"Floatilla" hangovers aren't the only lingering effect of the Fourth of July party in Waikiki. Major concerns over public safety, underage drinking and enforcement have many demanding a crackdown on drinking alcohol in the ocean.
"Once you step into the water, it's technically legal for you to drink alcohol. That's where we need to step in and change the law. That's ultimately the legislature's duty," said State Rep. Kaniela Ing, who chairs the House Committee on Ocean, Marine Resources & Hawaiian Affairs.
Ing says he plans to look at the legal loopholes that prevent law enforcement from cracking down on underage drinking on the ocean.
He says the same law that applies to the Kaneohe Sandbar -- which prohibits the possession, use, and consumption of alcohol -- should be enforced statewide.
He plans on pushing House leadership to take up the "floatilla" issue in the upcoming special session on rail.
"When these events happen, it really puts a strain on all of our first responders and taxpayers end up fronting the bill," Ing said.
EMS District Chief Colin Wong say he had to dedicate three of the five Metro Honolulu crews to the event, leaving just two ambulances to cover the rest of the population from Waikiki to Kalihi.
Lifeguards worked overtime until 7:30 p.m., while ocean safety added four additional jet ski teams to its crew, basically serving as a shuttle service for event participants.
"We were bringing in hundreds of people back to shore. From basically 2:30 p.m. all the way until the evening. It was non-stop," said Kurt Lager, Ocean Safety acting chief.
For police, the number of officers patrolling Waikiki was more than doubled to 34. But only six people are being investigated for promoting underage drinking.
"It's difficult for us because we need to observe the violation. And in this case, it was the end result where the juveniles were already intoxicated," said Lt.

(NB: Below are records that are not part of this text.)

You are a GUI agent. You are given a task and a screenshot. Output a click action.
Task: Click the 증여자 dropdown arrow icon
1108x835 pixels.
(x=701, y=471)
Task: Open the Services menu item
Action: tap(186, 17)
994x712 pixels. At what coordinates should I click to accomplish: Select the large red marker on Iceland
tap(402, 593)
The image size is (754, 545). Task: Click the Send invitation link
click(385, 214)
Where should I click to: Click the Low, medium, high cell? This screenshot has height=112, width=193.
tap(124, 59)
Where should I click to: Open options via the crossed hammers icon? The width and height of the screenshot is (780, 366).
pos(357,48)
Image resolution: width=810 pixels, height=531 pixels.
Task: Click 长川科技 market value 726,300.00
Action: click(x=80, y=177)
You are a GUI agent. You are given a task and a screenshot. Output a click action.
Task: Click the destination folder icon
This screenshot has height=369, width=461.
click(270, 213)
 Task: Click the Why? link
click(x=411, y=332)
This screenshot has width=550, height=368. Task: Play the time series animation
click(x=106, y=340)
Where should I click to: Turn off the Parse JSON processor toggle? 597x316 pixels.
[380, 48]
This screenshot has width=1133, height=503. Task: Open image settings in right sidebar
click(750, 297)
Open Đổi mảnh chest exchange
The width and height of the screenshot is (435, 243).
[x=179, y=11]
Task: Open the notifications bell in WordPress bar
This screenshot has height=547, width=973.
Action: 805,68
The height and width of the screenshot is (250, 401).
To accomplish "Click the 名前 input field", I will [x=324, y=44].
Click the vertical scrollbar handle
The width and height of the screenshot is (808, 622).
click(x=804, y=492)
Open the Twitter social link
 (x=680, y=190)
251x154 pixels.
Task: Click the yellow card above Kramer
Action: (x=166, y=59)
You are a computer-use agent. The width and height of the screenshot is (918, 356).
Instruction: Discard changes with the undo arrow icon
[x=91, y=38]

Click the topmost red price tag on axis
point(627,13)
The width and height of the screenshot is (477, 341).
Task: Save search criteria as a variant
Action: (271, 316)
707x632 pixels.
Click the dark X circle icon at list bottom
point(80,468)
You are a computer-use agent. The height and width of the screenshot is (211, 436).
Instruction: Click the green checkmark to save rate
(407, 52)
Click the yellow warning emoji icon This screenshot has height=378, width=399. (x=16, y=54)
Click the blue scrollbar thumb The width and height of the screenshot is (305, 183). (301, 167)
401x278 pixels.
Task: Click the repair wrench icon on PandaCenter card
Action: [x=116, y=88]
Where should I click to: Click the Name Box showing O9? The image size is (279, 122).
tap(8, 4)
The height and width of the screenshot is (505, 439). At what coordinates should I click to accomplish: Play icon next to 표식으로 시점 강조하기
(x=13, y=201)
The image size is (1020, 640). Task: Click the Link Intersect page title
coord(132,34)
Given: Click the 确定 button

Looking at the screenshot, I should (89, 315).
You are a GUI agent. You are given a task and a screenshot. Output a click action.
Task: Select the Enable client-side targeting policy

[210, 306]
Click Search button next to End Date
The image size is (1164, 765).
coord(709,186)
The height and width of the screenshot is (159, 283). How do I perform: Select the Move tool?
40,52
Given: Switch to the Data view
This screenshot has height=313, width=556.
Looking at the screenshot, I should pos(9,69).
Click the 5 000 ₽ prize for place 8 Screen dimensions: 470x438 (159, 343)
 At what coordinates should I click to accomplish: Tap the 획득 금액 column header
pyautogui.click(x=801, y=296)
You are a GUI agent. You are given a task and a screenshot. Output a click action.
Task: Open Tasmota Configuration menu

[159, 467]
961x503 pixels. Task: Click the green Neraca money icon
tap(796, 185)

Eric Yosemori.
The State Division of Conservation and Resources Enforcement says they are investigating an illegal commercial catamaran that was allegedly carrying as many as 40 people -- most of them underage.
Officers say there was a fight onboard, people were severely intoxicated and passed out, and there was no one operating the boat.
The vessel was taken to a dock, and the passengers were released to their parents.
Meanwhile, the mess that gets left behind is also drawing concerns.
The Coast Guard says it recovered more than 100 inflatable boats abandoned in the water.
Ing will push for new regulation in an upcoming special session.